*Exercise details*.
Any image found in the entries is to be skipped; the rest is returned word for word.
[Records provided]
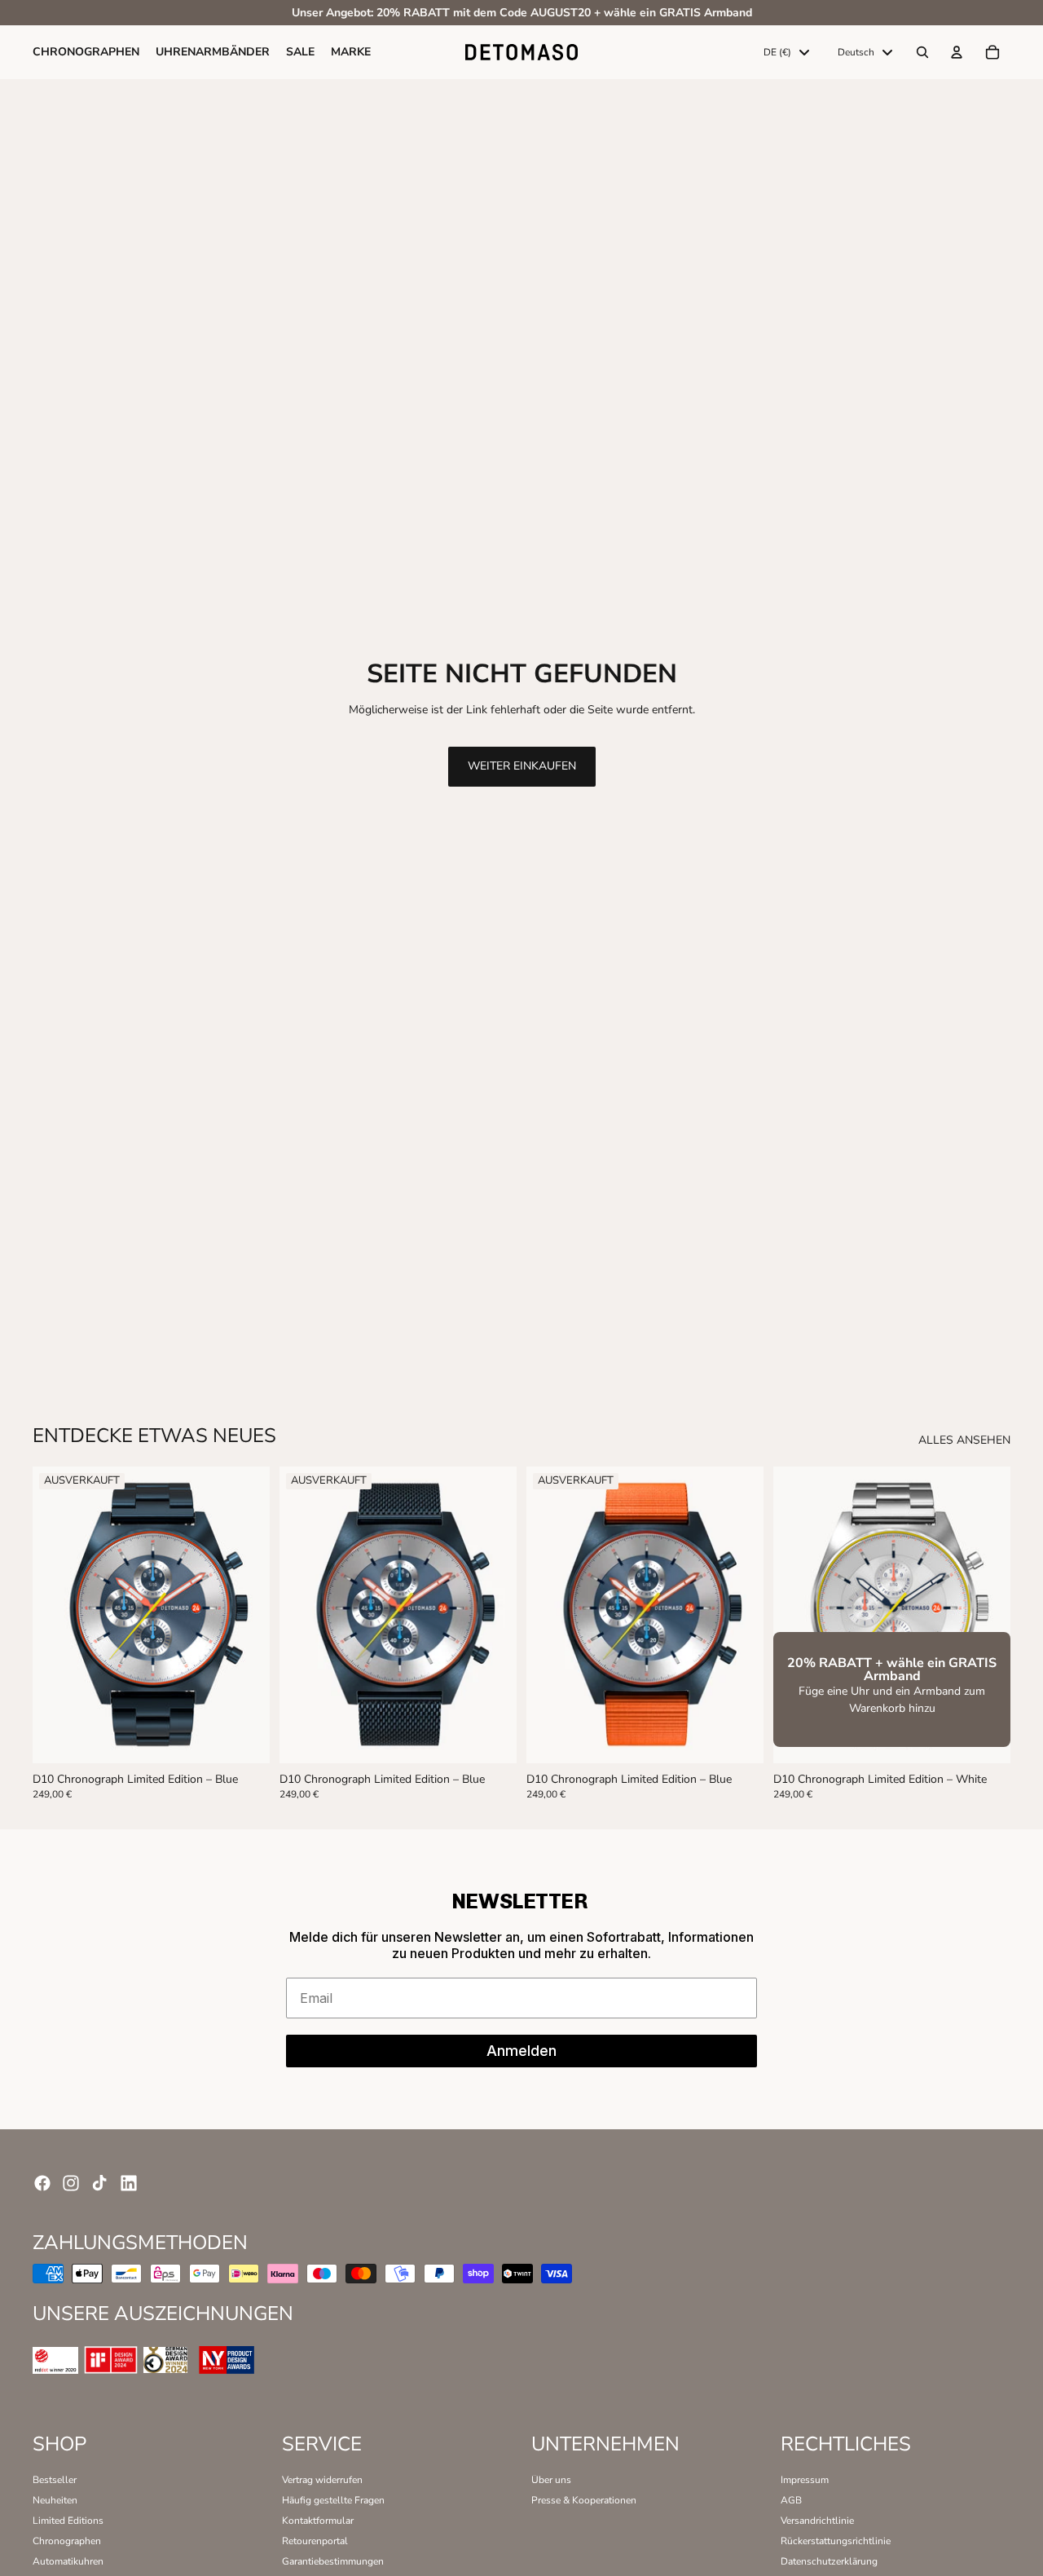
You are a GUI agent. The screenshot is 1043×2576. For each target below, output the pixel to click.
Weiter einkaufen (522, 766)
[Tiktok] (99, 2183)
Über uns (551, 2479)
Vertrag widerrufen (322, 2479)
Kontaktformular (318, 2520)
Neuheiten (55, 2500)
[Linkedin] (129, 2183)
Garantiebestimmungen (333, 2561)
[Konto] (957, 53)
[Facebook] (42, 2183)
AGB (791, 2500)
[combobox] (786, 53)
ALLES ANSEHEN (964, 1441)
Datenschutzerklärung (829, 2561)
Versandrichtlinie (817, 2520)
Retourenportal (315, 2540)
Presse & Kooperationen (583, 2500)
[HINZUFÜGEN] (987, 1738)
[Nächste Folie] (245, 1615)
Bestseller (55, 2479)
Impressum (805, 2479)
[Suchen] (922, 53)
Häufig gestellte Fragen (333, 2500)
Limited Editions (68, 2520)
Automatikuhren (68, 2561)
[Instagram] (71, 2183)
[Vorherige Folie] (57, 1615)
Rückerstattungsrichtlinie (836, 2540)
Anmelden (521, 2050)
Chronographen (67, 2540)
[/Records provided]
*Exercise output*.
You are a GUI agent. The screenshot is 1043×2576. For each target below, output the pixel to click.
Weiter einkaufen (522, 766)
[Tiktok] (99, 2183)
Über uns (551, 2479)
Vertrag widerrufen (322, 2479)
Kontaktformular (318, 2520)
Neuheiten (55, 2500)
[Linkedin] (129, 2183)
Garantiebestimmungen (333, 2561)
[Konto] (957, 53)
[Facebook] (42, 2183)
AGB (791, 2500)
[combobox] (786, 53)
ALLES ANSEHEN (964, 1441)
Datenschutzerklärung (829, 2561)
Versandrichtlinie (817, 2520)
Retourenportal (315, 2540)
Presse & Kooperationen (583, 2500)
[HINZUFÜGEN] (987, 1738)
[Nächste Folie] (245, 1615)
Bestseller (55, 2479)
Impressum (805, 2479)
[Suchen] (922, 53)
Häufig gestellte Fragen (333, 2500)
Limited Editions (68, 2520)
Automatikuhren (68, 2561)
[Instagram] (71, 2183)
[Vorherige Folie] (57, 1615)
Rückerstattungsrichtlinie (836, 2540)
Anmelden (521, 2050)
Chronographen (67, 2540)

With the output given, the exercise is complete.